YOUR INSTRUCTIONS — The entries below contain a line with "The image size is (902, 720)." and a line with "Given: Click the 数据值 description cell". Quote exactly those two lines and all lines between them.

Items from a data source
______________________________
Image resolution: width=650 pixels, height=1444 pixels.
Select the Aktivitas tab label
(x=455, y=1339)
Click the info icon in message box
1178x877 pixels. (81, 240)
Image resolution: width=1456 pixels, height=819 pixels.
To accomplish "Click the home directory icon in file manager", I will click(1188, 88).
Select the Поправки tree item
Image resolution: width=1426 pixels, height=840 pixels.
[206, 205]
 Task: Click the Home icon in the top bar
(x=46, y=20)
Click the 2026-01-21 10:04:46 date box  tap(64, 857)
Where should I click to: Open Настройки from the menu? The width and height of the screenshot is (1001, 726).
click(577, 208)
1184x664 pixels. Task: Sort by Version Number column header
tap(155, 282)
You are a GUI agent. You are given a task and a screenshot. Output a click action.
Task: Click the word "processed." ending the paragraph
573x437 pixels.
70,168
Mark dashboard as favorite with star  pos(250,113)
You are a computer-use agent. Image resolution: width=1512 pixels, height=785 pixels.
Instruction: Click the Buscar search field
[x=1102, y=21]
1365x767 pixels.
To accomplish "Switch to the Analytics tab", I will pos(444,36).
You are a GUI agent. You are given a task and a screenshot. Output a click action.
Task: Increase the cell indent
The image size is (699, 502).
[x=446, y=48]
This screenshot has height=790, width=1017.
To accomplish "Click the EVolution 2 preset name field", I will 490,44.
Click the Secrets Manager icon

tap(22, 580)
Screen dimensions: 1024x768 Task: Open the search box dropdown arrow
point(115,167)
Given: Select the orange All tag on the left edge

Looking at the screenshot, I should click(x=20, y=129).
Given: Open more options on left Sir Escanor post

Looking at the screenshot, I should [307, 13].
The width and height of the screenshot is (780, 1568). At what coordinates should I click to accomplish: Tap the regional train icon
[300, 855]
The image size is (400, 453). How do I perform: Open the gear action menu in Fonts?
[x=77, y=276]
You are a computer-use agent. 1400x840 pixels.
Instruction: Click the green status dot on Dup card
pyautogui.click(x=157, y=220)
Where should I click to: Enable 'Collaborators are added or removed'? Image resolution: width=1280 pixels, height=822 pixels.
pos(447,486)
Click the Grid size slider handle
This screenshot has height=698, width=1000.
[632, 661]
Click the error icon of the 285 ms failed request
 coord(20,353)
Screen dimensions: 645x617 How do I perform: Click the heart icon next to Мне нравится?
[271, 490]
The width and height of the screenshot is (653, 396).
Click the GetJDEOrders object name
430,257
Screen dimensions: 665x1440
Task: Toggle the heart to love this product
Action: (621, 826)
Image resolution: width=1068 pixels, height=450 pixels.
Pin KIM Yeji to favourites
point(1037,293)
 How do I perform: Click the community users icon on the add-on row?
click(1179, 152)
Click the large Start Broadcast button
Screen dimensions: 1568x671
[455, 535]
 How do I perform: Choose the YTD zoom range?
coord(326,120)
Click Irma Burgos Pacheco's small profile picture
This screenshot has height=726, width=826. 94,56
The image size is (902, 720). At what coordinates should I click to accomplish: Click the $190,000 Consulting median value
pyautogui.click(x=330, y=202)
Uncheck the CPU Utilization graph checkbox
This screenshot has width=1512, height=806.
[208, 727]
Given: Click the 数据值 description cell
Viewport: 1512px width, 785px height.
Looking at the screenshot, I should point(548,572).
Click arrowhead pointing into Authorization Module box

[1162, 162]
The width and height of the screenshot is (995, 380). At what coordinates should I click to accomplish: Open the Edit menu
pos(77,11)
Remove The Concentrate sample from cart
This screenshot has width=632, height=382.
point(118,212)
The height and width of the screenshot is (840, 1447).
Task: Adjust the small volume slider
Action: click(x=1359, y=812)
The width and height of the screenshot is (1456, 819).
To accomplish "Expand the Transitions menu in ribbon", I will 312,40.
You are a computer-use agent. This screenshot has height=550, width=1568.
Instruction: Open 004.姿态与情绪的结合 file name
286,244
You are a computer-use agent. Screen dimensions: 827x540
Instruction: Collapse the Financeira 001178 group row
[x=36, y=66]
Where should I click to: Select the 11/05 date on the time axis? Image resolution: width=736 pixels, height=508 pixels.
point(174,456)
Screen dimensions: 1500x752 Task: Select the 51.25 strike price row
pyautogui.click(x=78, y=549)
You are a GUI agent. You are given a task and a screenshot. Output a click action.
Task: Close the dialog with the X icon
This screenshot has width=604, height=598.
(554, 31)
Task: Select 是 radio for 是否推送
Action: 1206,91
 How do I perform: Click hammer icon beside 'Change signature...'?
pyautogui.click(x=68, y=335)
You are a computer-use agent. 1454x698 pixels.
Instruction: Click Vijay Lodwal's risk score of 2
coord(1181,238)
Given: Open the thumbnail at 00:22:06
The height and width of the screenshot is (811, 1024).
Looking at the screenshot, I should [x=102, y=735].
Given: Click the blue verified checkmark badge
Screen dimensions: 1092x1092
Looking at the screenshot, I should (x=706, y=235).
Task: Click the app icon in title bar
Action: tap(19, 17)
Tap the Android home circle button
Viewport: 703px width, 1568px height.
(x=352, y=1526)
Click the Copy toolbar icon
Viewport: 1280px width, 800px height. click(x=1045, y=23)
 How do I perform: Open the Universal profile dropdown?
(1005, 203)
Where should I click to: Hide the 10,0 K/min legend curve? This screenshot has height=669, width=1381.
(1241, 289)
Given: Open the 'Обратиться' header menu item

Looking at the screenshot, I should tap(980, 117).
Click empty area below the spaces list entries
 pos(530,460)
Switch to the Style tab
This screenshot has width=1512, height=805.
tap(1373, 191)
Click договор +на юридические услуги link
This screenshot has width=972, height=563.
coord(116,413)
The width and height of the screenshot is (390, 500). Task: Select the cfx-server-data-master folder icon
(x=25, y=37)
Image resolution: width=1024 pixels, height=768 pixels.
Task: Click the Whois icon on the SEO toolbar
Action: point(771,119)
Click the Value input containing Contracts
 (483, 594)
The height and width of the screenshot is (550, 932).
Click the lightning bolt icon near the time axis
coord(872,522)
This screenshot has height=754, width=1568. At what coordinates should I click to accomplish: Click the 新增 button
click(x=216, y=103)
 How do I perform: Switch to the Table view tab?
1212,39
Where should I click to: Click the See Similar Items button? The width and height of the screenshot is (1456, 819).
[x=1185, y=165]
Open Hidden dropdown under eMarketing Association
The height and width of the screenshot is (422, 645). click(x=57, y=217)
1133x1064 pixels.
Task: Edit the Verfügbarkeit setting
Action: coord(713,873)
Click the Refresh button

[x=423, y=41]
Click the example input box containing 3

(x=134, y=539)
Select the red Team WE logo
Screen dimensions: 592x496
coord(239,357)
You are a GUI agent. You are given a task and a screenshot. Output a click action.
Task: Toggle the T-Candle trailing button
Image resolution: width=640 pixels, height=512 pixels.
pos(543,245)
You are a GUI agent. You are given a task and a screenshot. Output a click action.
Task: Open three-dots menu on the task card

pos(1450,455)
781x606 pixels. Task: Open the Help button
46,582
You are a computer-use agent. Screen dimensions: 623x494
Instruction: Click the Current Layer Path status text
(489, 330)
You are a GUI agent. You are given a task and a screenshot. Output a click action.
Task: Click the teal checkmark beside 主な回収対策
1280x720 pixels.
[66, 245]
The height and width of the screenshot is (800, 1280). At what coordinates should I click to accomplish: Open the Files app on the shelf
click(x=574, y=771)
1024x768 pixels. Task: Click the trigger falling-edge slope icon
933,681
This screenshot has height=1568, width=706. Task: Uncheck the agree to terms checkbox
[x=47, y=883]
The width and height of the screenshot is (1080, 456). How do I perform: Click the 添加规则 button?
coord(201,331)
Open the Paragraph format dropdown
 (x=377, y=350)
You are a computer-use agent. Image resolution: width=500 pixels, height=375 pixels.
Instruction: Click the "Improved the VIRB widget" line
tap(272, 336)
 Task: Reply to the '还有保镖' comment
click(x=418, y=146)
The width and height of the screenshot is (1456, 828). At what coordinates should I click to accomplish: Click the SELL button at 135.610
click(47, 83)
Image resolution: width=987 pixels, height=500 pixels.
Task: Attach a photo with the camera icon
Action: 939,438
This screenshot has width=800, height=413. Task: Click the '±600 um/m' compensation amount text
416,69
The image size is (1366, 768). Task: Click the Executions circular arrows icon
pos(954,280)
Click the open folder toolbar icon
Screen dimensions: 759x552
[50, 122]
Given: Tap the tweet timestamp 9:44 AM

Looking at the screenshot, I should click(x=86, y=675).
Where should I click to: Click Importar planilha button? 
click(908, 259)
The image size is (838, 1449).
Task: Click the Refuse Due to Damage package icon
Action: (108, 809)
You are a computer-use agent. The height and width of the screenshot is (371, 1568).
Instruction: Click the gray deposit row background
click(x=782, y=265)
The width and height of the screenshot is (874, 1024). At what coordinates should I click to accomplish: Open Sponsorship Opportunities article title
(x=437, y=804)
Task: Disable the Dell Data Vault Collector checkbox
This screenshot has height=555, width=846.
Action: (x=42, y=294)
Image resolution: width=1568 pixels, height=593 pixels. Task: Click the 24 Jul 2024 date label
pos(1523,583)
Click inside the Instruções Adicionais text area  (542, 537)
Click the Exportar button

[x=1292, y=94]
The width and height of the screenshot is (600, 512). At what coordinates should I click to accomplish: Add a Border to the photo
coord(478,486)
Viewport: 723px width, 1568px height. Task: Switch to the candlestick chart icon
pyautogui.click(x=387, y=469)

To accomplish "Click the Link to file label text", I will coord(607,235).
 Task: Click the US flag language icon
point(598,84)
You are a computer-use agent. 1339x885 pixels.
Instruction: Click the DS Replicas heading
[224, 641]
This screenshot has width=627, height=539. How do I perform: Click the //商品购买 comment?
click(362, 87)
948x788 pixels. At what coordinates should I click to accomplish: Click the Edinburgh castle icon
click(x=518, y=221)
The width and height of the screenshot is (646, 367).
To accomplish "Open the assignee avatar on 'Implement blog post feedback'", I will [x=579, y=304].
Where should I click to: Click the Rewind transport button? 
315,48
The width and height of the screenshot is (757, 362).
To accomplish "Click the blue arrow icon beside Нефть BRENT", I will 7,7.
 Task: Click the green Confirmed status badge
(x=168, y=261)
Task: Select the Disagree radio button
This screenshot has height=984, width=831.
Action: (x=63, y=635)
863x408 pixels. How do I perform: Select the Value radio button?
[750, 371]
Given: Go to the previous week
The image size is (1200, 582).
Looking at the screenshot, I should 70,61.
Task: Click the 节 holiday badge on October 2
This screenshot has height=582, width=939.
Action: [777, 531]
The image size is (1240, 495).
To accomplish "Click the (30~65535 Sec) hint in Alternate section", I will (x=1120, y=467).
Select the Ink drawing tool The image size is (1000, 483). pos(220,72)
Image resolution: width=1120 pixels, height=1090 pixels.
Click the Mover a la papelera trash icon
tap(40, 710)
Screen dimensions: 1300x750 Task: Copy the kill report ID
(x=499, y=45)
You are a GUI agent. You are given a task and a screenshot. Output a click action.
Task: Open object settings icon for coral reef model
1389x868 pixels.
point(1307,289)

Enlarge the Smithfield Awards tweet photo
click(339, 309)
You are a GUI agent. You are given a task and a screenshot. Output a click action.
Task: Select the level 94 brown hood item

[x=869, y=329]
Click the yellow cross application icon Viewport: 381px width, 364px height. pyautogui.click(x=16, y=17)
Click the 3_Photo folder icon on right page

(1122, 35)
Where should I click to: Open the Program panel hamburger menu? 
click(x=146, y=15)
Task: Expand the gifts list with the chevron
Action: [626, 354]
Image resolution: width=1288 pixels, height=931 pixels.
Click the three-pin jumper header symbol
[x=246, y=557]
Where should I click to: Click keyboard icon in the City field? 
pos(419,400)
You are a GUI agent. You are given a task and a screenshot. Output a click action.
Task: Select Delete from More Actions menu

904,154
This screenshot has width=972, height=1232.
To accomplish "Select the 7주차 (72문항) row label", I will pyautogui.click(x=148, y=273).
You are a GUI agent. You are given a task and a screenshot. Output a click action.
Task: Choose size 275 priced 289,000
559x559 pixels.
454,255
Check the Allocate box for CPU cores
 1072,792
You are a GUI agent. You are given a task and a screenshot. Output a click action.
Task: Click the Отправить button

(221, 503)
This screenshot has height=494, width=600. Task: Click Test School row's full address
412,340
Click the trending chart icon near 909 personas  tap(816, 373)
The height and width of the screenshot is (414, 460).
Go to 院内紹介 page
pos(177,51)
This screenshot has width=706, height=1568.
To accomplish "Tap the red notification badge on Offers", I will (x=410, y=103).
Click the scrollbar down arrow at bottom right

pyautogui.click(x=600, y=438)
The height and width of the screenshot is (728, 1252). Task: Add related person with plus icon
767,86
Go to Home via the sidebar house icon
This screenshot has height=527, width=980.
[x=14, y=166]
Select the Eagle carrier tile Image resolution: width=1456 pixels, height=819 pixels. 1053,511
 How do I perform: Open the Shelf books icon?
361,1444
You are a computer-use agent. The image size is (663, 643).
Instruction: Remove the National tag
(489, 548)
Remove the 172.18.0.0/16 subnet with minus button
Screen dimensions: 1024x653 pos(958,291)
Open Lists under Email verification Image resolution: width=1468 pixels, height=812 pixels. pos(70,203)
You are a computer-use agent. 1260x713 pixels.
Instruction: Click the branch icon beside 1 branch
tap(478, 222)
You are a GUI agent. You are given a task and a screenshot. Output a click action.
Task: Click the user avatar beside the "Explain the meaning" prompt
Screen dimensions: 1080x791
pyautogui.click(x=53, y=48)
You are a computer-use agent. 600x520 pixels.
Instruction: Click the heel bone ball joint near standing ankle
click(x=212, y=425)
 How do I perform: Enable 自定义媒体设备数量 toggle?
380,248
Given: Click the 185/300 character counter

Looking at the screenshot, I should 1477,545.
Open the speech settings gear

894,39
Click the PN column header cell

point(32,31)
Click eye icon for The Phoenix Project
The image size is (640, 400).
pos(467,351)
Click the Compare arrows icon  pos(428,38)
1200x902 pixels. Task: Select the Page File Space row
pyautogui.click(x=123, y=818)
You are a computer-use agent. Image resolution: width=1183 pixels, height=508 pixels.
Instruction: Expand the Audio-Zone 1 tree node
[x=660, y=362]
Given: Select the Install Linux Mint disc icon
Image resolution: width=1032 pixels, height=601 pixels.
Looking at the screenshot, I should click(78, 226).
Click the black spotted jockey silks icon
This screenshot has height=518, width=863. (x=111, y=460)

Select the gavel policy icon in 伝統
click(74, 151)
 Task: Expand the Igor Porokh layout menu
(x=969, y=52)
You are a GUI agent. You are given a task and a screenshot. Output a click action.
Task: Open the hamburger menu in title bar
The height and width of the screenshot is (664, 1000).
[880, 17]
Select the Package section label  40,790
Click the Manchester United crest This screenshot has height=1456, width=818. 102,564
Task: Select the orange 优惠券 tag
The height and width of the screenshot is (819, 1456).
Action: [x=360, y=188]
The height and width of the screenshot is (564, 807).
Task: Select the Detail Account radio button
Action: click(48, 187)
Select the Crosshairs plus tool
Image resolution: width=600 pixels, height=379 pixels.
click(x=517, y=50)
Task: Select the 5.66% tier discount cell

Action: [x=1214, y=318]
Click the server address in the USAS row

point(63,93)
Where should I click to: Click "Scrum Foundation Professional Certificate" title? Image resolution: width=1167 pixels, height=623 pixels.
______________________________
REPLY —
The image size is (902, 720). At what coordinates should I click to accomplish: Click the $190,000 Consulting median value
pyautogui.click(x=330, y=202)
Uncheck the CPU Utilization graph checkbox
This screenshot has width=1512, height=806.
[208, 727]
Given: Click the 数据值 description cell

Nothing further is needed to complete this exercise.